エコポイント&スマートグリッド

省エネ家電買い替え促進で有名となったエコポイントとスマートグリッドの動向を追跡し、低炭素社会の将来を展望します。

注目すべき連邦投資税控除制度(ITC)と固定価格買取り制

2011-10-05 06:57:51 | Weblog
スマートグリッドの市場拡大のための米政府の制度設計として次に注目されるのは、再生可能エネルギー導入を進めるためにとられている税制上の措置にPTC(Production Tax Credit)です。これは、再生可能エネルギー設備の最初の10年間の稼動に対して1キロワットアワー当たり1.8セント(インフレ率により毎年調整される)の税金が控除されるというものです。
さらに、05年連邦エネルギー政策法(Federal Energy Policy Act of 2005)によって、住宅部門やビジネス部門における再生可能エネルギー導入のための投資に対し30%の税額控除を認めるという画期的な税制上の措置であるITC (Investment Tax Credit)が導入されました。税額控除(tax credit)は支払うべき税額から控除額を差し引くもので、今回のcreditは事業費の30%のためこの30%分の税金がまるまる安くなるもので、税率を掛ける前に控除額を差し引くdeductionよりも減税額が大きくなります。

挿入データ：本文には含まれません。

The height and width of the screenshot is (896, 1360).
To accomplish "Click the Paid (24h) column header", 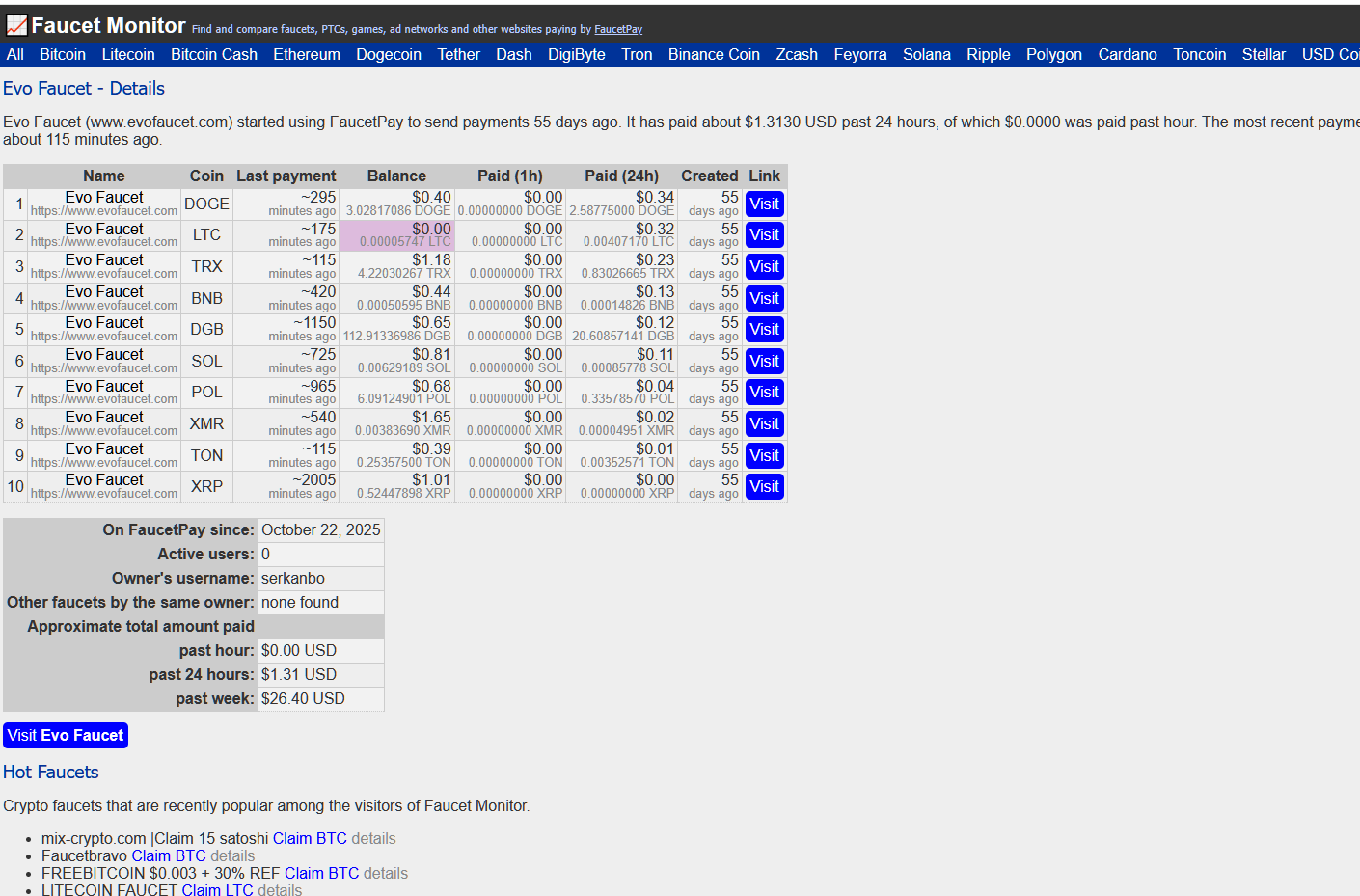I will coord(621,176).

 PTCとITCは選択制です。また、PTCにしろITCにしろ、税額控除制度は企業収益が黒字の場合に効果を発揮し景気動向に影響されるものであるため、太陽光発電、風力発電、バイオマス発電、地熱発電に限り、投資される資産価値の30%に相当する助成金を交付する制度もスタートしています。
 ITCに関しては、当初の有効期限が08年末となっており期限切れが強く懸念されましたが、08年10月に太陽光発電に関しては8年間、風力発電に関しては2年延長されました。また、電力会社にも始めて適用され、メガソーラーの導入に対しても優遇措置がとられることになりました。これにより設置コストが30%も軽減されるので、電力会社の投資判断に決定的な影響を与えます。

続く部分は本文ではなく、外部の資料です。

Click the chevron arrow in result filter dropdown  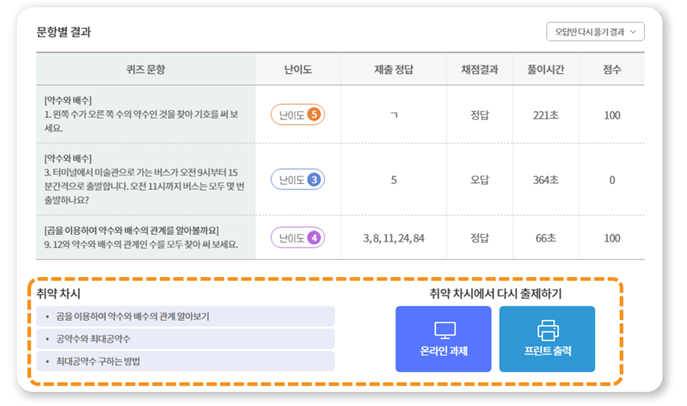pyautogui.click(x=633, y=32)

 さらに、10年1月8日オバマ大統領は、スマートグリッド、ビルに省エネ・エネルギーマネージメント、太陽光、風力関連の製造業への投資に対する最大23億ドルのITCを通じて1万7000人、関連する民間投資54億ドルで4万1000人、計5万8000人の雇用を創出する考えを明らかにしました。対象事業は14年までに施設建設に着手することが求められていますが、対象事業の3割は10年中に着手予定です。控除額の合計は23億ドル、事業者側の負担と合わせると77億ドル規模の事業への投資となります。
 今回の助成対象事業は、風力、太陽光・太陽熱発電関連装置、変圧器やスマートメーターなどのスマートグリッド関連装置、省エネ型の照明や空調機器などの省エネ関連装置、高効率なタービンなどの産業用装置、電気自動車やバッテリ関連装置、原子力関連装置、二酸化炭素回収・貯留(CCS)関連装置など、極めて広範にわたる装置の製造施設の建設です。
 さらに、アメリカの動向として注目されるのは、太陽光発電等再生可能エネルギーに対する支援措置が設備投資に対する支援から、実際に発電されたエネルギーに対する支援措置に徐々に移行してきていることです。後者のインセンティブの中で注目を集めているのが固定価格買取り制度です。アメリカでは連邦レベルではなく州や地方自治体単位で個別に進められており、従来はテキサス州などでRPS(Renewables Portfolio Standard:電気事業者に対して、その販売電力量に応じた一定割合以上の再生可能エネルギーから発電される電気の利用を義務付け、その普及を図るもの。電気事業者は義務を履行するため、再生可能エネルギーによるを発電するか、他から購入することになります)が導入されてきていますが、近年カリフォルニア州が初めて導入したのを皮切りに、ミシガン州、イリノイ州、ミネソタ州、ロードアイランド州、ヴァーモント州およびハワイ州の7州が再生可能エネルギーの固定価格買取り制を導入しています。また、フロリダ州、メイン州、マサチューセッツ州、ニュージャージー州、ニューヨーク州、オレゴン州およびウィスコンシン州が導入を検討中です。